*REQUIREMENT:* Whatever lies between the line with "1024x492 pixels." and the end of the data, both included, must be copied exactly and without pictures.

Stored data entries
━━━━━━━━━━
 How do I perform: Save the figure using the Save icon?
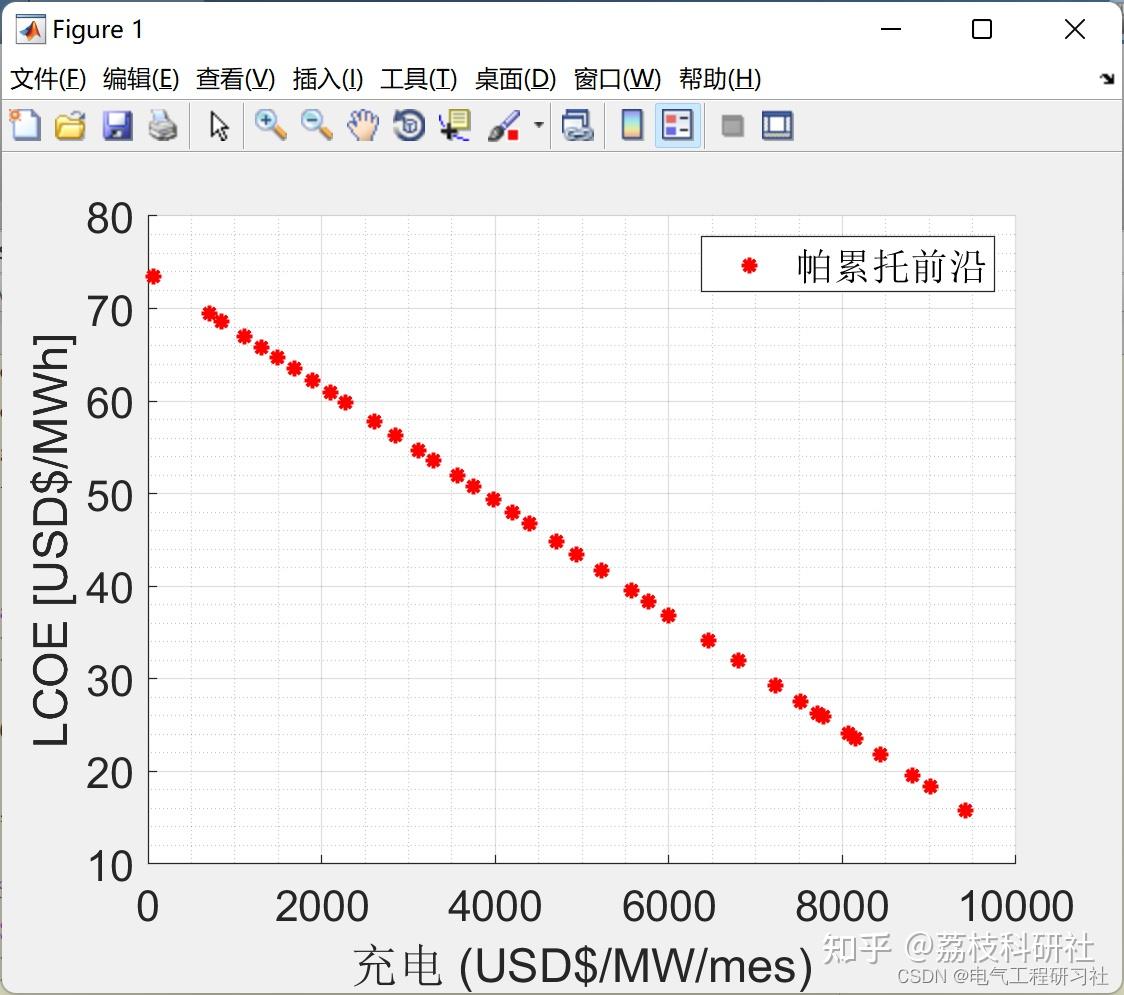point(117,125)
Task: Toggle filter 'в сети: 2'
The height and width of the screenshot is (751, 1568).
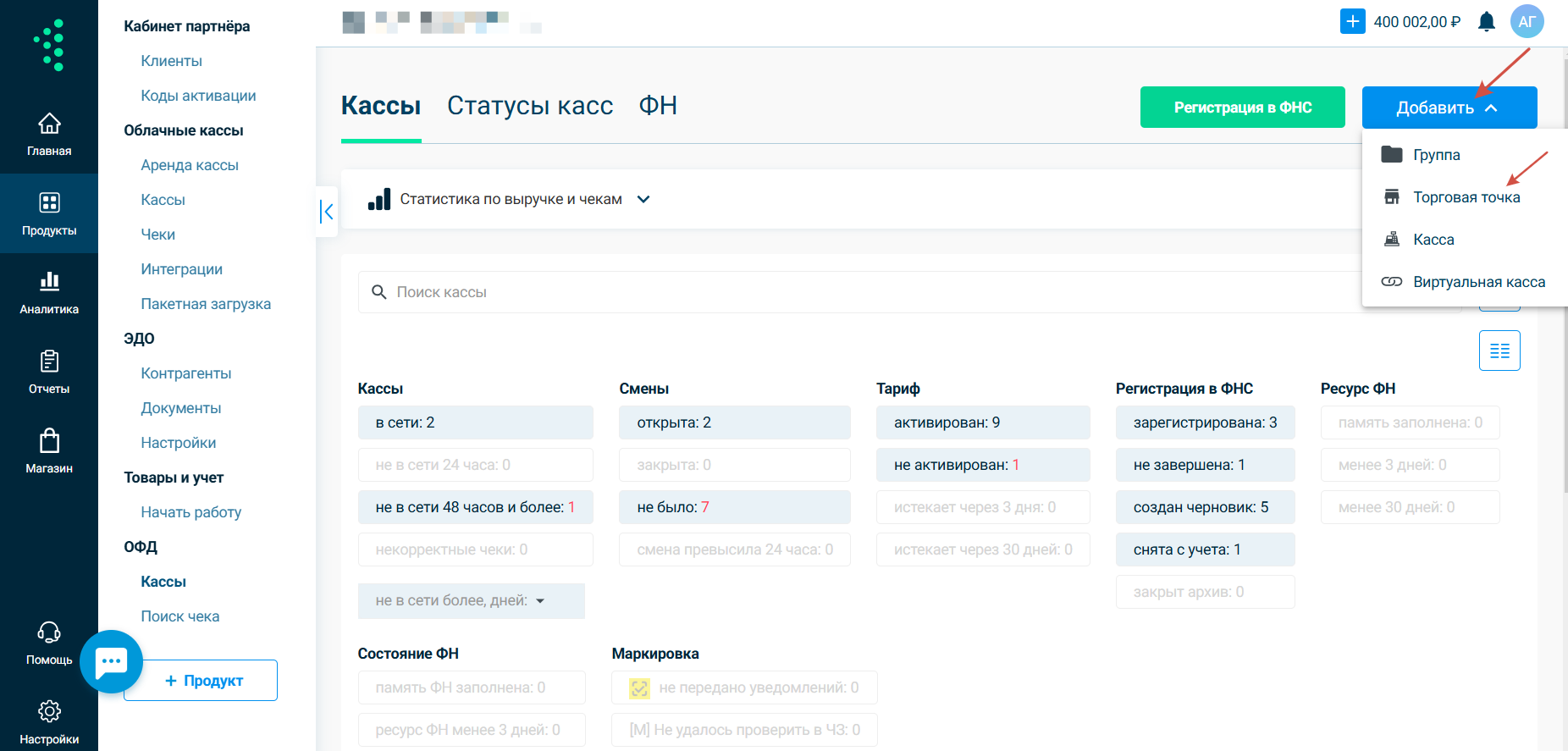Action: pyautogui.click(x=475, y=422)
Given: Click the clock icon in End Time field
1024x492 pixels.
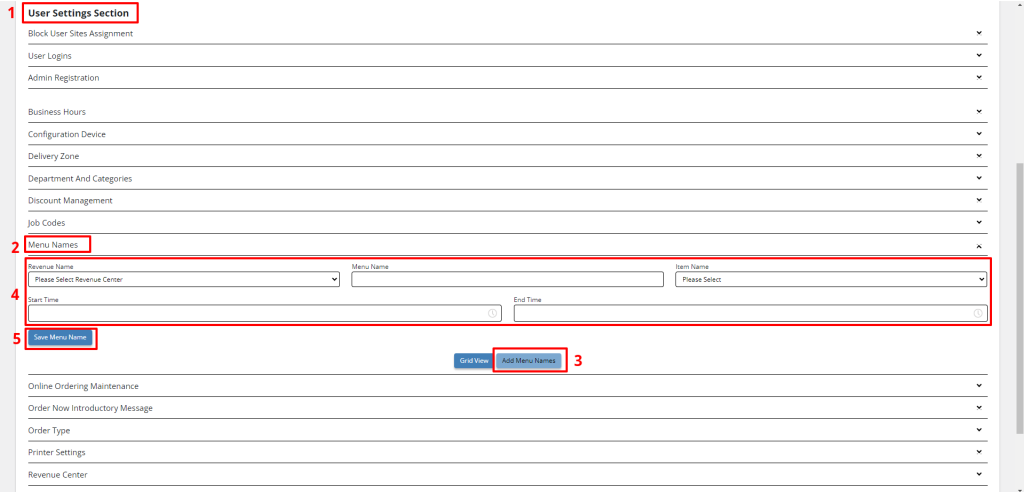Looking at the screenshot, I should 978,313.
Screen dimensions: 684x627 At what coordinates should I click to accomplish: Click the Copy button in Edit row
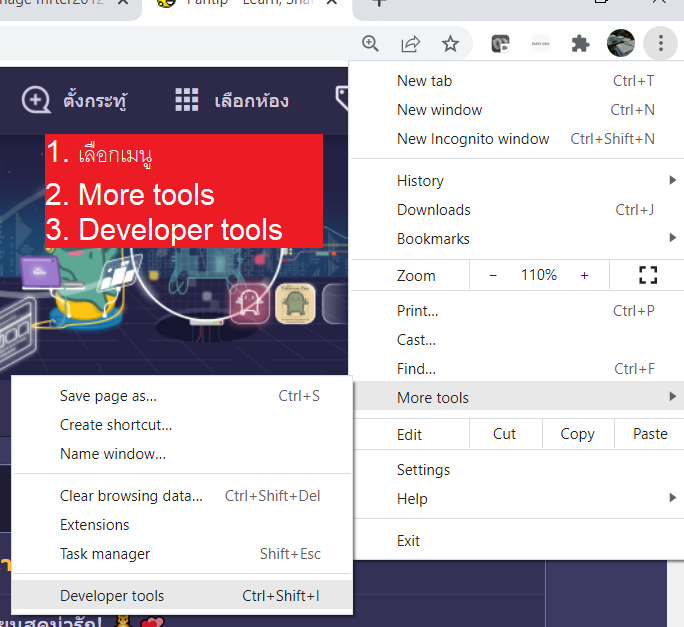577,434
━━━━━━━━━━
*EXERCISE SOLUTION:*
1024x492 pixels.
Looking at the screenshot, I should 978,313.
Screen dimensions: 684x627 At what coordinates should I click to accomplish: Click the Copy button in Edit row
577,434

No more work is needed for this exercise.